CAIRO -- Egypt's interim president on Tuesday defended the military's ouster of his predecessor said his government's top priority was restoring security in the face of terrorism.
Adly Mansour's interview with Egyptian state television, the first since his appointment, aired on the same day that a military tribunal issued verdicts against supporters of ousted President Mohammed Morsi and a court ordered channels sympathetic to the former regime off the air.
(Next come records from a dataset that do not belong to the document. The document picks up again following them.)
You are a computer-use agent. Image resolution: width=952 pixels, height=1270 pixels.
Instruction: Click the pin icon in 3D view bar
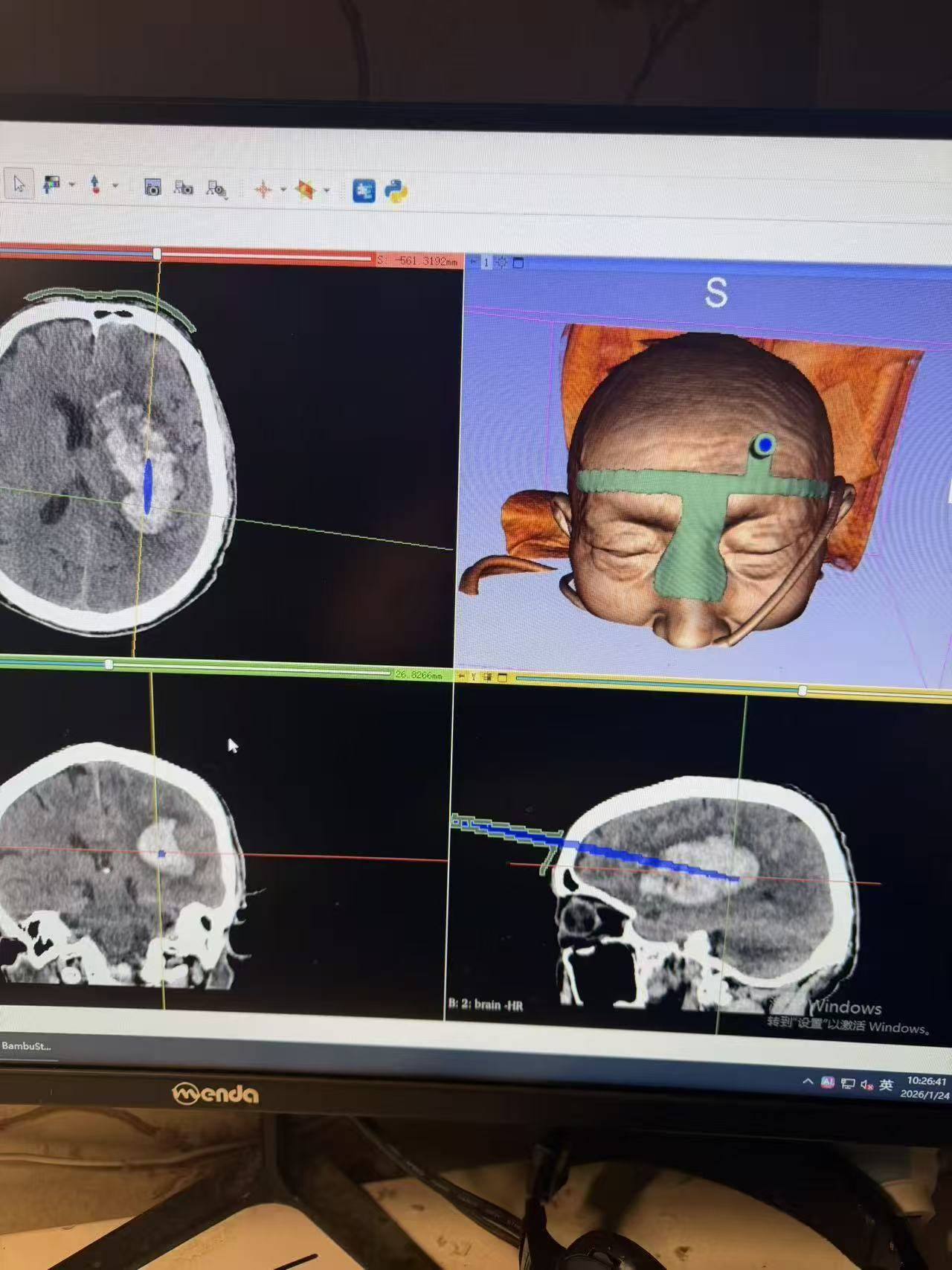(x=473, y=262)
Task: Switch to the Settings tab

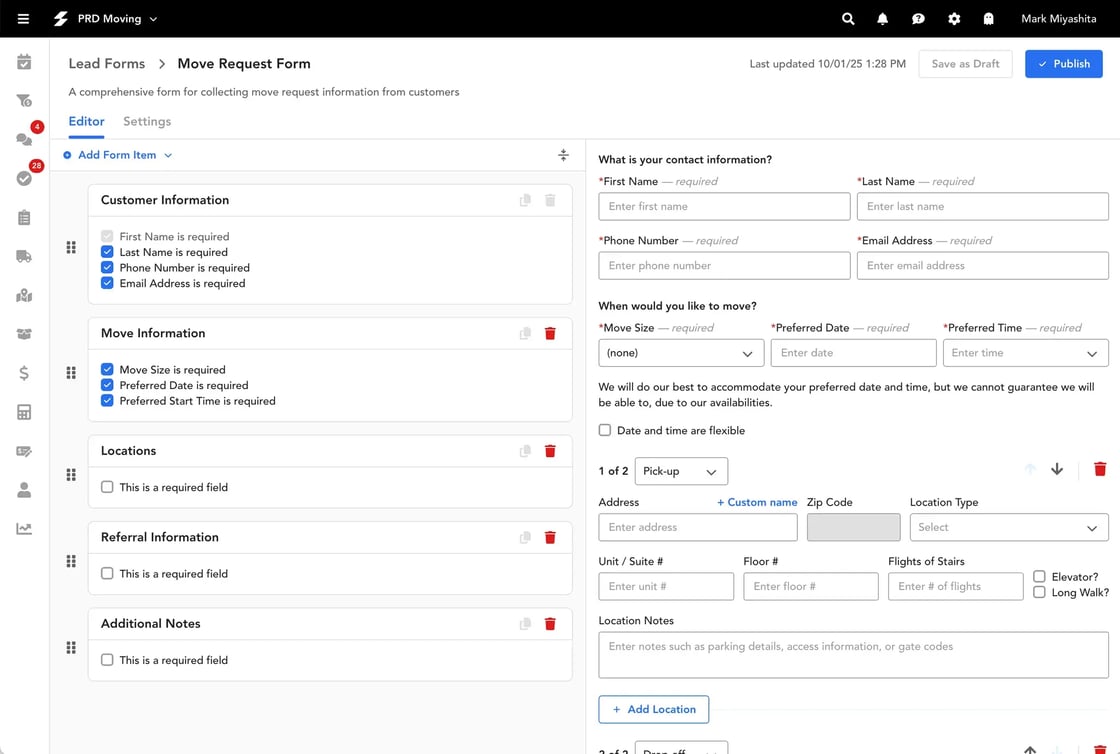Action: 147,122
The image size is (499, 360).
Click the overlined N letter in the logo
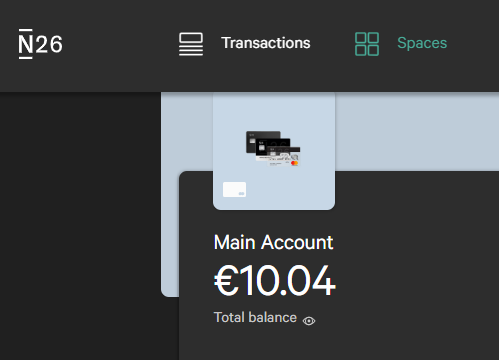click(x=26, y=44)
The wide-ranging interview appeared aimed at putting a civilian face on the military ouster of Morsi amid concerns that the country's powerful army is pulling the strings from behind the scenes. Mansour said Egypt was moving from "authoritarian rule to democratic rule" and said that the country's top priorities are sticking to a military-backed road map for transition, restoring security and improving the economy.
The interim government is charging ahead with a transition plan, appointing a committee to review the constitution passed under Morsi. A new version is to be put to a popular referendum within two months, and if passed, it would open the way for presidential and parliamentary elections.
Mansour defended reinstating emergency laws in the meantime. The state of emergency grants authorities sweeping powers to make arrests.
"Acts of terrorism and an aggressive war by extremists led us to this decision," he said.
He said, without elaborating, that there was a plan aimed at "burning Egypt." State media has frequently accused Morsi's Muslim Brotherhood group and their supporters of carrying out acts of terrorism and attacking police stations, churches and government buildings.
Morsi's backers say the new leaders are relying on security forces and a corrupt system to go after the group to avoid finding a political solution or compromises to the crisis.
Orders new sentencing: Montana District Judge G. Todd Baugh, under fire for his comments about a 14-year-old victim in a schoolhouse rape case, has ordered a new sentencing hearing for the former teacher who received just 30 days in prison for the crime. In setting the hearing for Friday afternoon, Baugh said Tuesday that state law appears to require a two-year mandatory minimum prison term for Stacey Rambold, 54, of Billings. Rambold last week was sentenced to 15 years with all but 31 days suspended and a one-day credit given for time-served. He began serving his monthlong term last week at the state prison in Deer Lodge. "In the Court's opinion, imposing a sentence which suspends more than the mandatory minimum would be an illegal sentence," Baugh wrote. But in a strange twist, Yellowstone County Attorney Scott Twito said Baugh may lack authority to impose a longer sentence at this point. That's because state law says an illegal sentence must be handled through the appeal process.
Report says UAW, VW meet: The German newspaper Handelsblatt said United Auto Workers union officials met last week with Volkswagen to discuss representing workers at VW's Chattanooga, Tenn., plant. The business daily says UAW President Bob King and five other officials were at VW's headquarters in Wolfsburg, Germany, to meet with the employee relations chief. The newspaper cited "trustworthy circles" in saying that they discussed a German-style works council. The UAW has been trying to organize the factory's roughly 3,000 workers. King has said organizing plants of foreign-based automakers is crucial to the union's survival.
Chobani pulling some yogurt: Chobani is pulling some of its Greek yogurt from supermarket shelves after hearing of "swelling or bloating" in cups. Chobani says it has been working with retailers to remove containers with the code 16-012 and expiration dates Sept. 11 to Oct. 7. The company did not say how many of its cups or what varieties were affected. It was unclear if the cups at issue were produced in its New York factory or its production facility in Twin Falls, Idaho. It said it was not issuing a formal recall of the products. The New Berlin, N.Y.-based company also would not say what caused the problem, but said it believes it has addressed the issue.